Solar power is just that cheap. Solar plus batteries are of course even cheaper in Australia where capacity factor is such that each kW of panels generates 2.7 times as many kWh per year, and where snow cover on the panels is never a worry.
And panel and battery prices are still falling- as are the prices of all the various bits of kit needed to build an off-grid or “behind the meter” system. Sodium ion is just coming on stream now, and has the twin advantages of low materials cost (nothing in those batteries is anything other than earth abundant), and the ability to be shipped fully discharged, i.e. no hazardous goods shipping charges, which are a significant fraction of the cost of buying LFP cells today.
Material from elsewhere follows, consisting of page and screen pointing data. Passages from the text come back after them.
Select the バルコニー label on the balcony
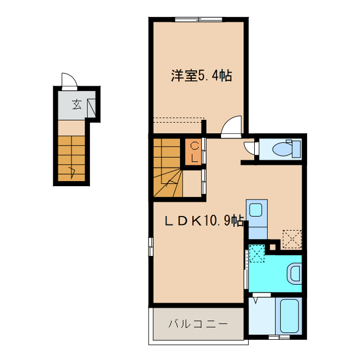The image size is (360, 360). [197, 325]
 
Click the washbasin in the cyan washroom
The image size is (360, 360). [294, 274]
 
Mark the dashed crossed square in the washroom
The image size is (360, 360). [257, 253]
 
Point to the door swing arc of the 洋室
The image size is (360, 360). [231, 126]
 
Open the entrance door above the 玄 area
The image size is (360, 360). [68, 82]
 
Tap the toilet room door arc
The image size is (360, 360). [249, 147]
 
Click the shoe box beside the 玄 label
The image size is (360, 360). [92, 107]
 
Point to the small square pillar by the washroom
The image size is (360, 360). [273, 246]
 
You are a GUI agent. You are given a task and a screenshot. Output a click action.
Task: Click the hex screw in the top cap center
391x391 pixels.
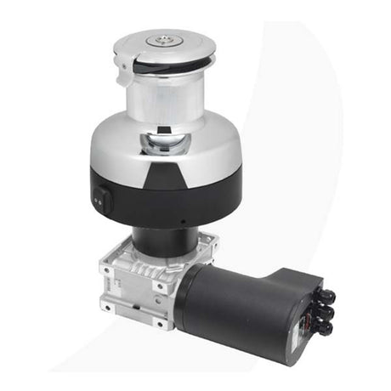coord(161,38)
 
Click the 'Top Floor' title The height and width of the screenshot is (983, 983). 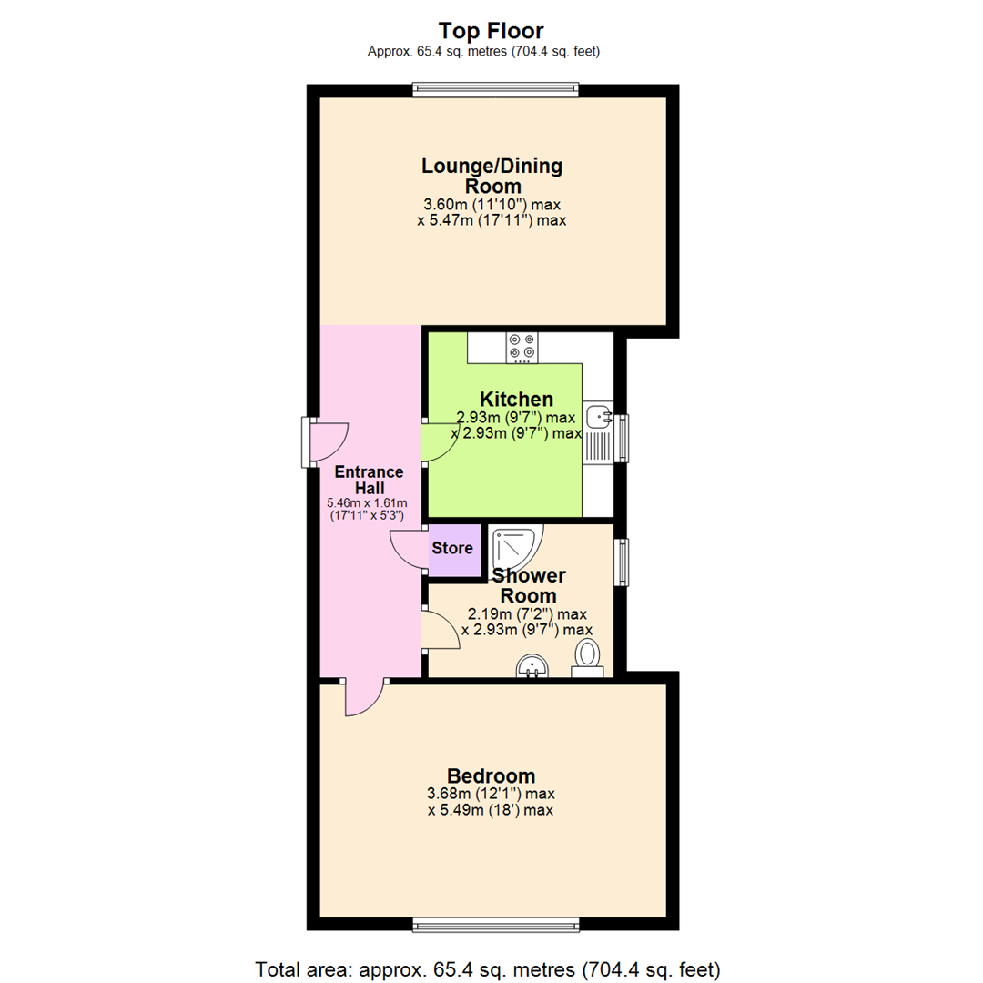[x=492, y=30]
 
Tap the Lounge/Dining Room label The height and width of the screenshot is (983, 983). [x=492, y=176]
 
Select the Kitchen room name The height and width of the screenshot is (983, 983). [x=516, y=400]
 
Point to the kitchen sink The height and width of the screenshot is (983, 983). [x=599, y=417]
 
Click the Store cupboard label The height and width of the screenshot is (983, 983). [x=452, y=549]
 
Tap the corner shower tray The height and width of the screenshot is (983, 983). [x=514, y=547]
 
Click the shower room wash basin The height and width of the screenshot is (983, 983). [x=532, y=667]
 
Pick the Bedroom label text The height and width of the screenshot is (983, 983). [x=492, y=776]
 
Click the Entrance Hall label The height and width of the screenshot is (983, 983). [x=369, y=480]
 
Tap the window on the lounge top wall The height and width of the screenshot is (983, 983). [x=494, y=89]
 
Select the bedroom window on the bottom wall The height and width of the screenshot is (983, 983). [x=494, y=925]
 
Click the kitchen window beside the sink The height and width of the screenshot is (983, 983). [x=623, y=438]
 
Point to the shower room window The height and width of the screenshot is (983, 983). [x=621, y=562]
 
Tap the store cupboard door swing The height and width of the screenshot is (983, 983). [x=408, y=549]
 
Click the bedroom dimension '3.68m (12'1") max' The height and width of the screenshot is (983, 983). [x=491, y=794]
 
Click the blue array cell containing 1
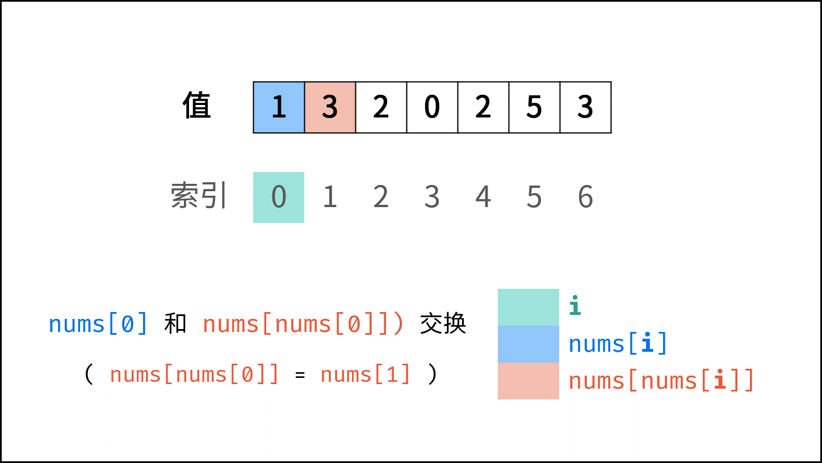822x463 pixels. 279,107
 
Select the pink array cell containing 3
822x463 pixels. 330,107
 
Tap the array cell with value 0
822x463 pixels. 432,107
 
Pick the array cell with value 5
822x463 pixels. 534,107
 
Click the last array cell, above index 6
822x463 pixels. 586,107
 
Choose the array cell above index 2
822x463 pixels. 381,107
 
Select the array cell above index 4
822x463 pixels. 483,107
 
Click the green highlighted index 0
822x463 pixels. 279,197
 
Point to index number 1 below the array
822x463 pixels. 330,197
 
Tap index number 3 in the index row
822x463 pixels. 432,197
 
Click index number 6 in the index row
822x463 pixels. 586,197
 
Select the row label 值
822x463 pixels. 196,106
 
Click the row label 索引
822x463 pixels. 199,195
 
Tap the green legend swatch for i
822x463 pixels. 529,308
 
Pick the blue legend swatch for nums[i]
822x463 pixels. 529,344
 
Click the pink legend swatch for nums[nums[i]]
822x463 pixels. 529,381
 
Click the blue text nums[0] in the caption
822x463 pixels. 98,324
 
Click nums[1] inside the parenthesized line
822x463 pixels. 365,374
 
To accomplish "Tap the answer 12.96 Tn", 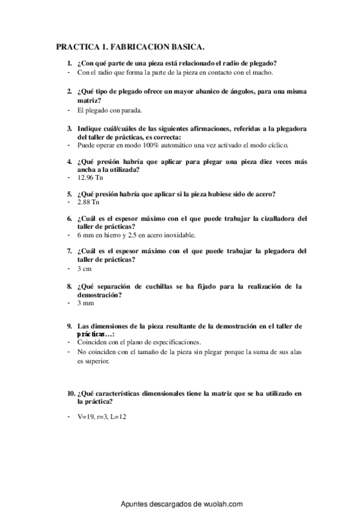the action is tap(90, 179).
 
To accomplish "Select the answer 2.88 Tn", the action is tap(88, 202).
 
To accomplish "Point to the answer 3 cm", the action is tap(84, 268).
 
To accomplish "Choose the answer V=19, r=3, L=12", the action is tap(102, 417).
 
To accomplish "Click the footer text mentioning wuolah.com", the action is tap(182, 504).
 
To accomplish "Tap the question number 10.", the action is tap(71, 394).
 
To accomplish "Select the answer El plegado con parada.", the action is tap(110, 111).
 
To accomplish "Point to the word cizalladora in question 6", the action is tap(275, 218).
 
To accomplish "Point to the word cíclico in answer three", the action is tap(277, 145).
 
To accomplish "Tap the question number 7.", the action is tap(69, 251).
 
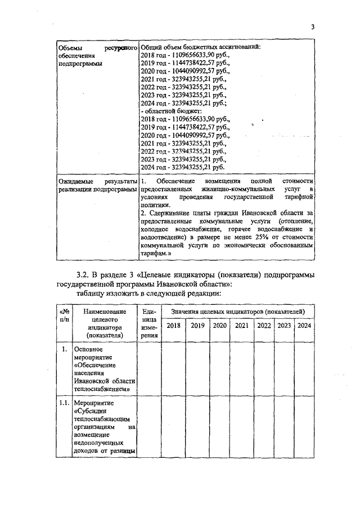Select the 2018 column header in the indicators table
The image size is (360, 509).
(174, 326)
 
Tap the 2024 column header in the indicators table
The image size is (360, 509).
(304, 326)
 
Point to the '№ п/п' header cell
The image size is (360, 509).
(64, 315)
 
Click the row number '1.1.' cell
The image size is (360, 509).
(64, 403)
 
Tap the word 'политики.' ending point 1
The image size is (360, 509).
(154, 206)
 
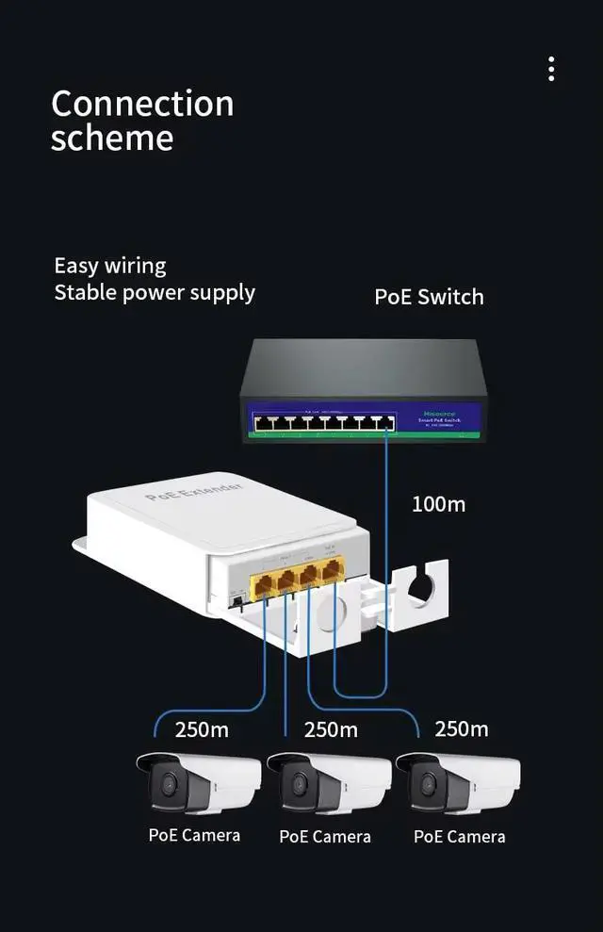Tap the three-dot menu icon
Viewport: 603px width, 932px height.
tap(551, 69)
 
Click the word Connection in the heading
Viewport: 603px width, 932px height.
tap(142, 103)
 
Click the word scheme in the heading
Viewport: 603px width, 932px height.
tap(112, 139)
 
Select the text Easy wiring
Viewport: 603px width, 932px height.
tap(109, 266)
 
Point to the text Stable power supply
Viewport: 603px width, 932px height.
tap(155, 292)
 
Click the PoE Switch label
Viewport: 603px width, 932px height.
tap(429, 297)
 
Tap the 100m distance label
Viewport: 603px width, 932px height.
tap(438, 504)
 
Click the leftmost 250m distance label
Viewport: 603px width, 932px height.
tap(202, 729)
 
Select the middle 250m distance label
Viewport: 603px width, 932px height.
tap(331, 729)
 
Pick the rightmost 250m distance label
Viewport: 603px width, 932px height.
tap(461, 728)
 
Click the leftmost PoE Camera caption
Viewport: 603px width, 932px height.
tap(194, 835)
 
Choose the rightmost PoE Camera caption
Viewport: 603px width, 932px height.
tap(459, 837)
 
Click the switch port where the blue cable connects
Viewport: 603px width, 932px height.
tap(385, 424)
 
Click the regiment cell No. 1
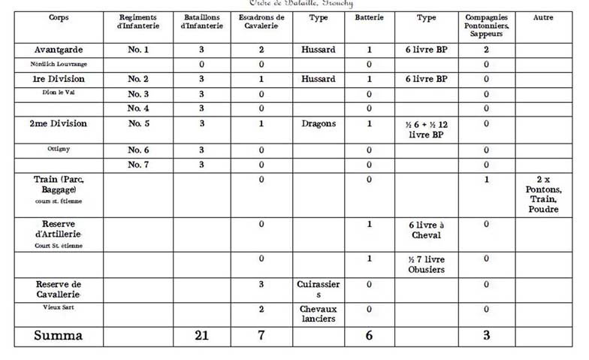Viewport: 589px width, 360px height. coord(138,50)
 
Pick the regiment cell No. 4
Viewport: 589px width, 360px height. coord(138,108)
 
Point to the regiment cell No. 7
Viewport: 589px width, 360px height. coord(138,165)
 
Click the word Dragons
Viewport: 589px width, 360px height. coord(319,123)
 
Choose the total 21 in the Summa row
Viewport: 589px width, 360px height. coord(201,336)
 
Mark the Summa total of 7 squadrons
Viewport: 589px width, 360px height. coord(261,336)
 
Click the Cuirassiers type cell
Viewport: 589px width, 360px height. coord(319,289)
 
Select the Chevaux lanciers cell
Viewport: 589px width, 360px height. coord(319,314)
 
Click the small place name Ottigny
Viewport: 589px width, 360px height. coord(59,149)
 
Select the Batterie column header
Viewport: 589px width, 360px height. coord(369,17)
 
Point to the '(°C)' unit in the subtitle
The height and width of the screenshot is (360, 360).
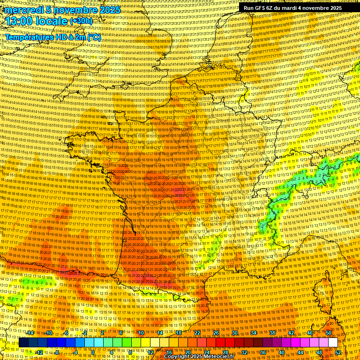click(x=93, y=37)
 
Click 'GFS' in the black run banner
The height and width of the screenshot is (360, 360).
click(x=261, y=8)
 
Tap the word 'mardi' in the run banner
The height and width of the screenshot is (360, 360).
click(x=294, y=8)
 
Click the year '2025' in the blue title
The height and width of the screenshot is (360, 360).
click(x=107, y=10)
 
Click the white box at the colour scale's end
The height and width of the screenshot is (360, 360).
click(x=332, y=343)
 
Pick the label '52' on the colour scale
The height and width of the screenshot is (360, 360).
click(x=338, y=352)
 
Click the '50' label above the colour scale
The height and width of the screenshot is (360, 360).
click(x=329, y=333)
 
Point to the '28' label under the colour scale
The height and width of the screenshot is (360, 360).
click(x=225, y=352)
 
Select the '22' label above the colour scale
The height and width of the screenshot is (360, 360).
click(x=197, y=333)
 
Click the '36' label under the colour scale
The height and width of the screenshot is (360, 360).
click(x=263, y=352)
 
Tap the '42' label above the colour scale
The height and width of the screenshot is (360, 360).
click(x=291, y=333)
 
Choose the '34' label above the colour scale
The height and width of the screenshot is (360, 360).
click(x=254, y=333)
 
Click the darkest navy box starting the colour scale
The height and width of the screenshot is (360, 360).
click(x=23, y=343)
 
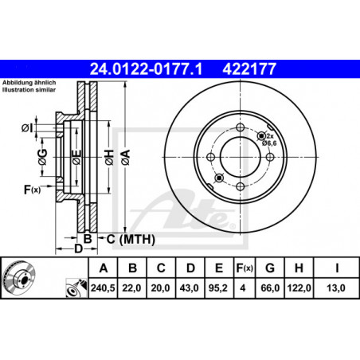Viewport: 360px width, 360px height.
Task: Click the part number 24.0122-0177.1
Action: (x=146, y=69)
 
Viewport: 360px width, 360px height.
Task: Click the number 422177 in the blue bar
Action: (x=249, y=69)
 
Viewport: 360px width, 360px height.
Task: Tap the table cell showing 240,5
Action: (x=103, y=288)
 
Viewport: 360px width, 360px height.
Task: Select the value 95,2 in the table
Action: (x=218, y=288)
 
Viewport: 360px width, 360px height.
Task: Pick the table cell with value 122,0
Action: (x=299, y=288)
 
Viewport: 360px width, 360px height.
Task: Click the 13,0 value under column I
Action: (x=336, y=288)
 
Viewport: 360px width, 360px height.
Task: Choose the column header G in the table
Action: (x=270, y=268)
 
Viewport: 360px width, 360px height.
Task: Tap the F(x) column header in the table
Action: (x=245, y=268)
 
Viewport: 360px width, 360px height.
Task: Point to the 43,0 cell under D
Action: (x=189, y=288)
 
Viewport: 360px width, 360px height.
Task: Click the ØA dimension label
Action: (x=126, y=158)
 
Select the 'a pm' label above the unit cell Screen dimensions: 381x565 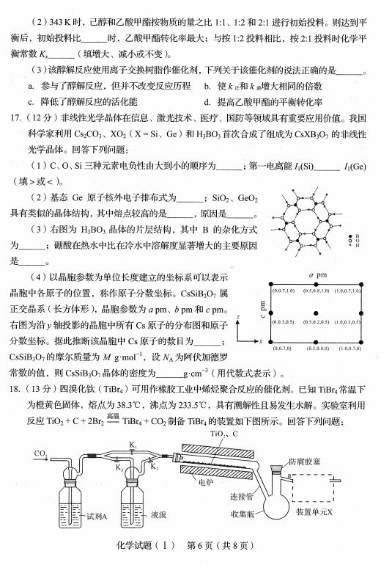click(316, 274)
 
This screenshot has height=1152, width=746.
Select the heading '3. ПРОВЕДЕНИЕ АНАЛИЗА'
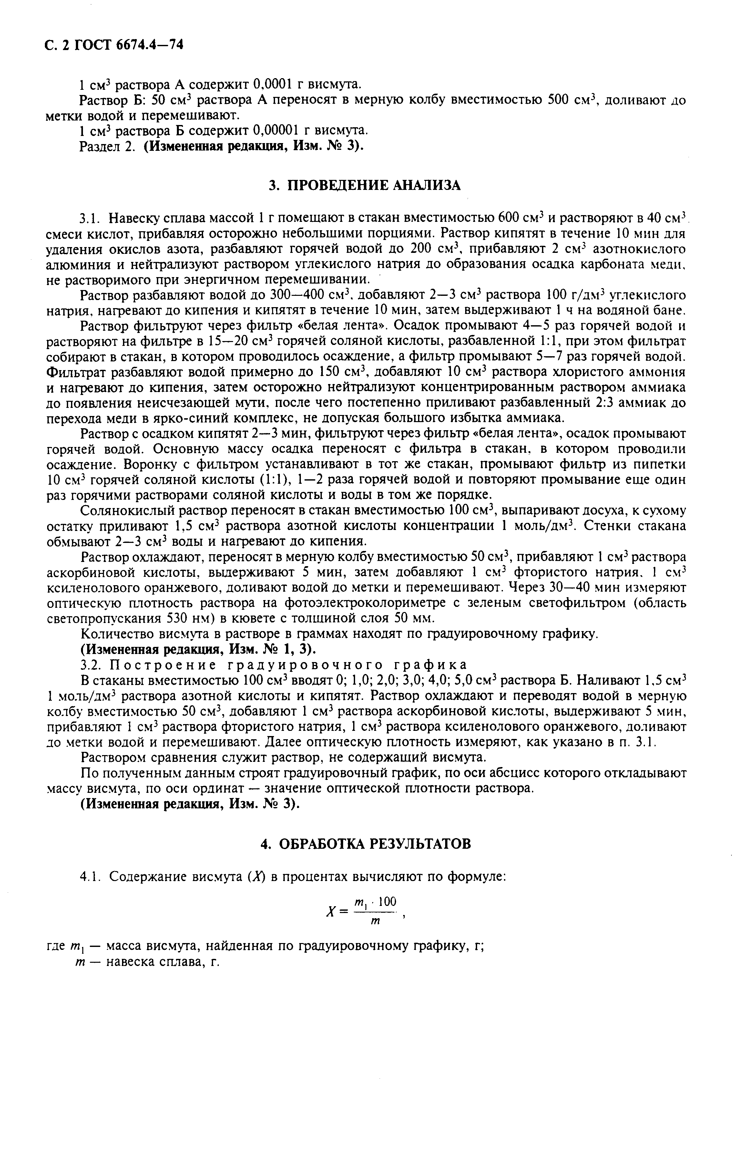365,185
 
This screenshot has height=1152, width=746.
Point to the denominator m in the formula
374,923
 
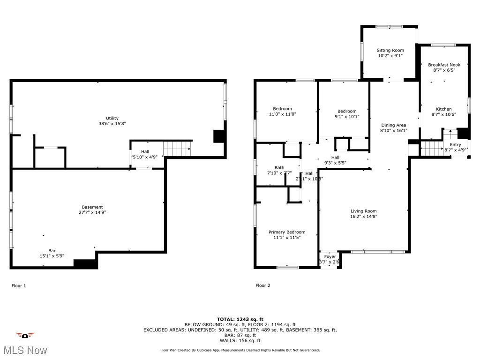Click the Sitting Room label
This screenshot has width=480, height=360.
[390, 50]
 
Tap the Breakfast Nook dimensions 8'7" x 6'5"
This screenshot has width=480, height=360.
[444, 70]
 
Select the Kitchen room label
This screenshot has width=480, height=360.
[443, 109]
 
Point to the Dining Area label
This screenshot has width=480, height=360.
[393, 125]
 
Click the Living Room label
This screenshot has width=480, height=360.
[363, 211]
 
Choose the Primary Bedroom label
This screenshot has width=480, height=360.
[286, 232]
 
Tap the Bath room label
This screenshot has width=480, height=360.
[279, 167]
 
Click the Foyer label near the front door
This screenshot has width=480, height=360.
[330, 256]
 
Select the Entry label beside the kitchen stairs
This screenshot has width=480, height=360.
[455, 145]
I can clearly see where this is going. I’ve seen it for years now. Can you?
Yes, I know that my own little system isn’t a pin for pin replacement for the grid connection you have to your house, condo, flat, or castle. I know you “can’t” and really wouldn’t build a whole grid like this. I know there are reliability needs that literally mean life or death, that must be satisfied. I know every human in a developed country is now conditioned to think that power can be supplied in any quantity with no more thought than it takes to flip a switch. I know that building a fully decarbonized energy system is going to take decades, and cost trillions, and require major changes to how consume energy and hence how they live. But if you don’t see that solar is going to play a major role in energy supply in a decarbonized future, I’m sorry- you either haven’t thought about it carefully enough or you’re delusional. Energy this cheap is just too good an opportunity to pass up.
Disclaimer: this article was written by a human, about his own little experiments with solar power. If I’ve made a mistake, as humans are wont to do from time to time, correct me and I’ll be grateful.
If however you don’t like what you’ve read because I’ve threatened your own pet idea, then you can contact Spitfire Research Inc. who will be more than happy to tell you to piss off and write your own article.